Kofi Annan, Lakhdar Brahimi and Mokhtar Lamani |
THE FACT: Joint UN-Arab League troubleshooter Lakhdar Brahimi will Friday
update the UN Security Council on the situation in Syria.
THE BUZZ: Brahimi hopes to be mandated as
a UN envoy without any official link to the Arab League.
THE WHISPER: Brahimi will Friday do a Kofi Annan and be relieved
by his deputy Mokhtar
Lamani.
Brahimi, who is
expected to offer the Security Council another bleak Syria report on Friday,
reportedly feels the Arab League’s recognition of the Syrian opposition has
undermined his role as a joint mediator.
"The joint special
representative feels the Arab League approach makes it difficult for him to
carry out his mandate," a diplomat told Reuters on condition of anonymity.
"He feels that it
would be best to be associated only with the United Nations at this point to
ensure his neutrality."
There have been rumors
circulating for weeks that Brahimi might resign, though diplomats told Reuters his preference was to remain
involved in Syrian peace efforts through the United Nations, an organization he
has worked with for decades.
His predecessor, former
U.N. Secretary-General Kofi Annan, resigned last August in frustration at the
inability of the Security Council to unite behind his calls for an end to the
violence and a peaceful political transition
The Syrian Opposition
Coalition, recognized by the Arab League as the sole representative for Syria, attended
the Arab summit and opened its first embassy in Doha last month in a diplomatic
blow to President Bashar al-Assad’s regime.
The
pro-Assad Lebanese daily, al-Akhbar, is
adamant today that Brahimi will
definitely tender his resignation on Friday, “leaving the task to his
second-in-command, Mokhtar Lamani.”
Al-Akhbar
journalist Radwan Mortada quotes unnamed sources as saying Brahimi’s
resignation at Friday’s closed session of the Security Council “is now
inevitable.” And Brahimi’s deputy Mokhtar Lamani would most likely take over
the Syria peace-brokering mission.
Distinguished
Moroccan career diplomat Lamani currently heads Brahimi’s Damascus office.
A
Senior Visiting Fellow at the Center for International Governance Innovation
(CIGI, Canada, Ontario), Lamani served in 2006 as Special Representative of the
Arab League in Iraq, where he tried to persuade its bitterly
divided Shiite, Kurdish and Sunni leaders to make peace.

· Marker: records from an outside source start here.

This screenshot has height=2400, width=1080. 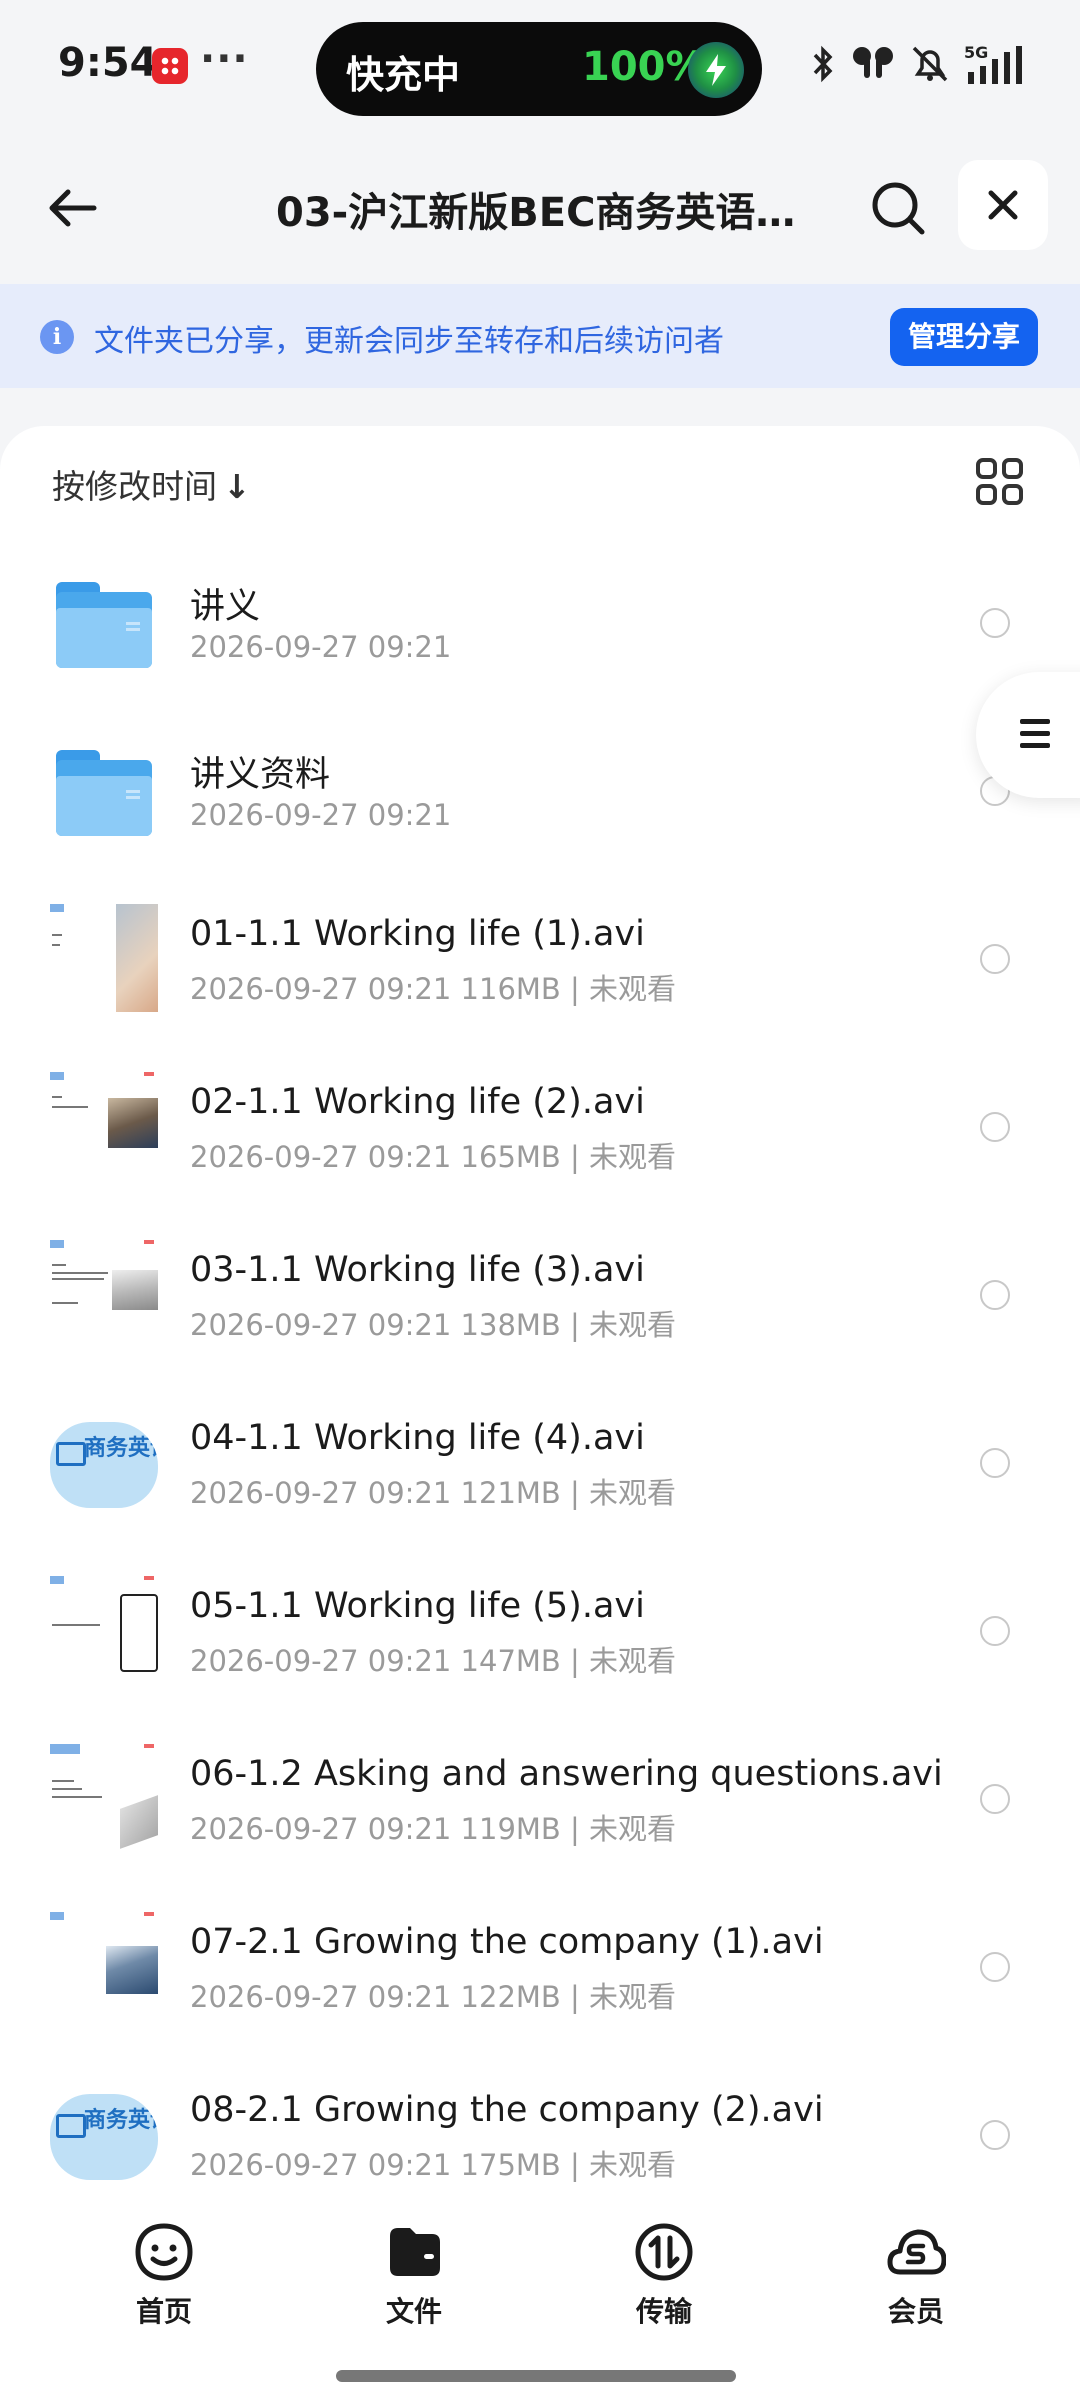 I want to click on home-indicator, so click(x=536, y=2376). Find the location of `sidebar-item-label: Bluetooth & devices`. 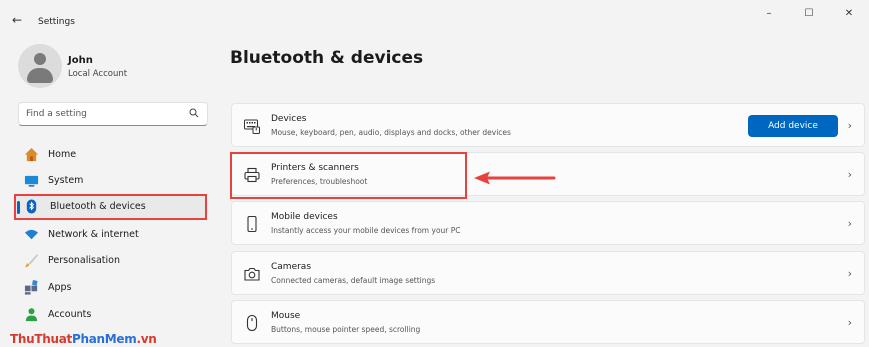

sidebar-item-label: Bluetooth & devices is located at coordinates (98, 206).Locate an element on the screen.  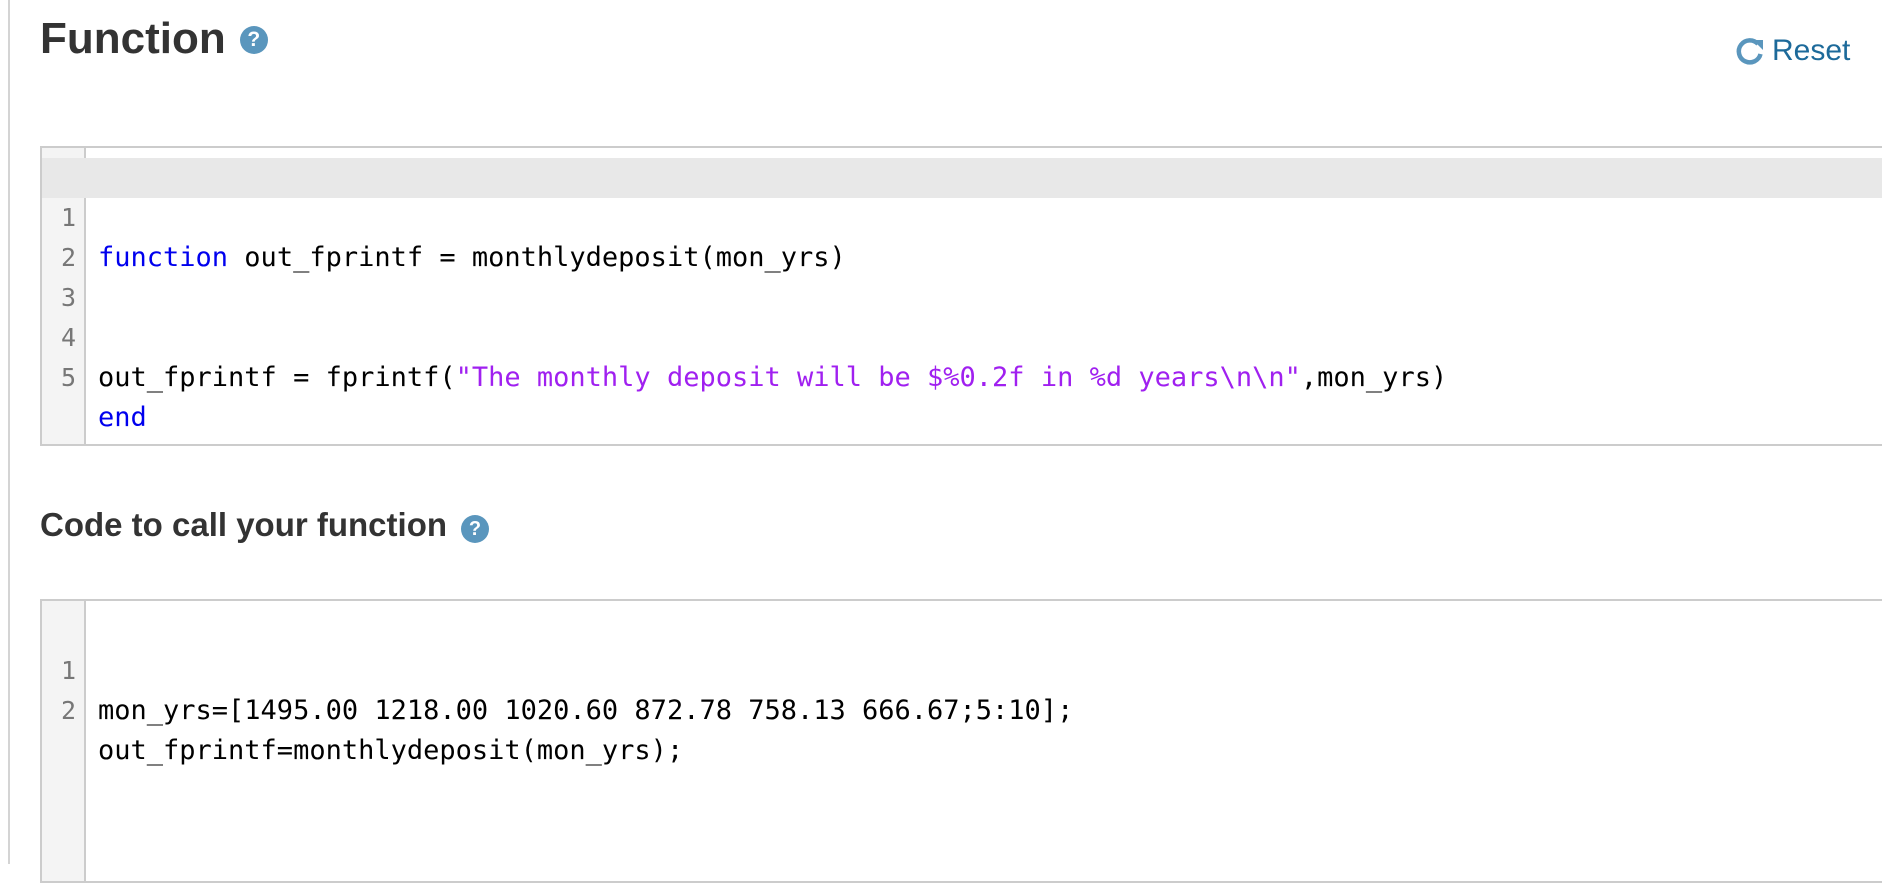
code-line: 5 end is located at coordinates (962, 376).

He failed and resigned
in February 2007.
Mortada
quotes extensively from a January 2007 think piece by al-Akhbar co-founder, the late Michel Samaha, blaming Lamani’s
resignation then on
feeble
support from the Arab governments that hired him.
In his Jan. 22, 2007,
resignation letter, a copy of which he gave to The Associated Press, Lamani
said of the Iraqi leaders: "My only problem was their own relations with
each other, their strong feeling that each is a victim of the other."
He also faulted the
Arab League member-states, telling AP they did not give Iraq "the
necessary priority or seriousness." Arab governments were so detached from
Iraq that it was "as if it were on the moon," he said.